My X value, I don't have it as zero. So what I can do is I added two, so I can subtract two. Oh, I picked the wrong color. So subtract two. Just go up and go backwards by the same amount. So two minus two is zero. And then I can also go boop here. So that would be minus two. 7, 6 5, so it'd be 5. So my Y intercept is going to be zero. 5. And maybe you didn't go up or backwards by two. Maybe you use your rate of change. So I know my rate of change here is one. You just have to be careful because that's when we move our X value by one.
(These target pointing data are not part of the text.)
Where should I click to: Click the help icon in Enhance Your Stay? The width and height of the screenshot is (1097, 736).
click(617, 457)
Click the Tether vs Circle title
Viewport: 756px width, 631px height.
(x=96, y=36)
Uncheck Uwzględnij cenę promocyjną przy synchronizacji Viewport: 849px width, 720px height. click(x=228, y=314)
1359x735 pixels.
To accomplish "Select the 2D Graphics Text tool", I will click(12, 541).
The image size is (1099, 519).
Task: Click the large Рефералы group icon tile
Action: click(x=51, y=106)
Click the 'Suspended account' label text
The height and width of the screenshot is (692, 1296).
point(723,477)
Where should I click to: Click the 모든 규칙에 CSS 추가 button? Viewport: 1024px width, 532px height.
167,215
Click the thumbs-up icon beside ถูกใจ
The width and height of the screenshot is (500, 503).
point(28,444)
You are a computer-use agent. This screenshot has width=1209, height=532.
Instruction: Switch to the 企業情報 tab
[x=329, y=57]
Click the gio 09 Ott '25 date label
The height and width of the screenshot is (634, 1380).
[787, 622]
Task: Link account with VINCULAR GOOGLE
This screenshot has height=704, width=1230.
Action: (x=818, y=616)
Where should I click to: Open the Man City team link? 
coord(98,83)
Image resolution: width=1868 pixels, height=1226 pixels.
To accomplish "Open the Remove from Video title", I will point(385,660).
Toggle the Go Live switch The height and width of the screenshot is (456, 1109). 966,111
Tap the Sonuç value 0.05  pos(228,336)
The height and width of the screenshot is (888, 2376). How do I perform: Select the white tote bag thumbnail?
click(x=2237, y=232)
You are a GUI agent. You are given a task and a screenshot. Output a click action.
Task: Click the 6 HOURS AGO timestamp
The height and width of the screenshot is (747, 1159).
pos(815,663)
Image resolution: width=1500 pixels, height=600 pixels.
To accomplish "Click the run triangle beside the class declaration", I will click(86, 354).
So I would have to subtract by one, and then subtract by one. So this would be one, 6, and then I have to do one more time, so minus one to get rid of the zero. And then minus one to get me to 5. So both are totally fine. Sometimes it's easier to just go by the rate of change, so you don't make any mistakes. But there you go. Hopefully that was okay. If you have any questions like always, you can always reach out for some extra help. But hopefully that was helpful. I'll see you guys later. Bye.